Francis Crick Institute, London, UK | @pontus_skoglund

Pontus Skoglund is the group leader of the Francis Crick Institute's Ancient Genomics laboratory. Originally from Sweden, he obtained his PhD in evolutionary genetics from Uppsala University in 2013, and thereafter did his postdoctoral research in David Reich's laboratory at Harvard Medical School's Department of Genetics in London. His research focuses on pioneering methods for whole-genome approaches to ancient DNA, with the goal of understanding worldwide human population history and evolution.


Conference : Thursday 6 June at 1400
Abstract : “Ancient genomics and early modern human population lineages in Africa”

Carina Schlebusch

Carina Schlebusch

Uppsala University, Sweden | @cschlebu

Carina Schlebusch is Associate Professor in Human Evolution at the Department of Organismal Biology - Uppsala University (Sweden). She is the head of a research group that investigates human evolutionary history with a focus on Africa. She received Swedish Research Council and European Research Council starting grants for projects investigating African history from a genetic perspective. Carina was born in South Africa and completed her PhD under the supervision of Prof. Himla Soodyall at the University of the Witwatersrand, Johannesburg. Her thesis dealt with the history of southern African population groups and specifically with the population genetics of San and Khoekhoe groups. In 2009, she moved to Uppsala University, where she completed a Wenner Gren fellowship postdoc. After her postdoc, she continued her research at Uppsala University and started her own research group. The Schlebusch group uses genetic research as a tool to investigate African population history and migrations of people within the African continent.


Conference : Thursday 6 June at 1440
Abstract : “Southern African population diversity and the evolution of modern humans”

Francesco Montinaro

Francesco Montinaro

University of Oxford, UK | @FranceCardil

Francesco Montinaro is a Post-Doc Researcher at the Institute of Genomics of the University of Tartu, Estonia. He obtained his PhD form the Cattolica University of Rome, working on the genetic history of human populations. During this time he visited the University of Oxford where he investigated the admixture history and migration patterns of populations of Southern Africa, exploring the late stages of the diffusion of Bantu-speaking populations in the continent.

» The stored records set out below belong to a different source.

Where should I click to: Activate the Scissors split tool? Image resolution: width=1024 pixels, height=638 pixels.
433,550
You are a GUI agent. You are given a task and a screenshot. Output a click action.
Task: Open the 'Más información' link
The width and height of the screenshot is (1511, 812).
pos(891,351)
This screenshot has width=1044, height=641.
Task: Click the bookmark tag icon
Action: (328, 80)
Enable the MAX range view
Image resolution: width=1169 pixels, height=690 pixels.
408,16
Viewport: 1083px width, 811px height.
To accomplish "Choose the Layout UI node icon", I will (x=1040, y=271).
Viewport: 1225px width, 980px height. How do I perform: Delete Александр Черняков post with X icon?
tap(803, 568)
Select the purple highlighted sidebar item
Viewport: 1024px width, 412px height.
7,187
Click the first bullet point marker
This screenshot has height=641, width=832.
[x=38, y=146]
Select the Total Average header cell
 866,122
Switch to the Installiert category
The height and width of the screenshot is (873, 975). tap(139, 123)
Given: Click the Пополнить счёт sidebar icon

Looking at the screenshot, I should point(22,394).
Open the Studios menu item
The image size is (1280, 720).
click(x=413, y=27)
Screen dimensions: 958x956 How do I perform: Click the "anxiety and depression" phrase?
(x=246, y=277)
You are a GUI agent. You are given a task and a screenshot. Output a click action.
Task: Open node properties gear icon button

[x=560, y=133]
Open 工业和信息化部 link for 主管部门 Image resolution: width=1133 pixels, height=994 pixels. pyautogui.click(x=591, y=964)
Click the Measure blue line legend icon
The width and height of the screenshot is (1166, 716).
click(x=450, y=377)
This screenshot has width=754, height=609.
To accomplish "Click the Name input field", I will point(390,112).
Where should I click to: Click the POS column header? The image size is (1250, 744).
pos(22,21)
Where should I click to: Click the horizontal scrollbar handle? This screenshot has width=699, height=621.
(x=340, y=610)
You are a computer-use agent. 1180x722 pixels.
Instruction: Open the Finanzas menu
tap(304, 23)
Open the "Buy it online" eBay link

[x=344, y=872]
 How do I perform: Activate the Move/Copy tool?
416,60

Subsequently, as a PostDoc of at the department of Zoology of the University of Oxford, he investigated the genetic structure and demographic history of “Khoe-San” populations using genome wide data, with a particular interest in the relationship between cultural transitions and genetic affinities of populations. He is currently extending this approach at a continental scale using genome-wide data from several populations across Africa, and evaluating the impact of African contributions to groups in the Americas.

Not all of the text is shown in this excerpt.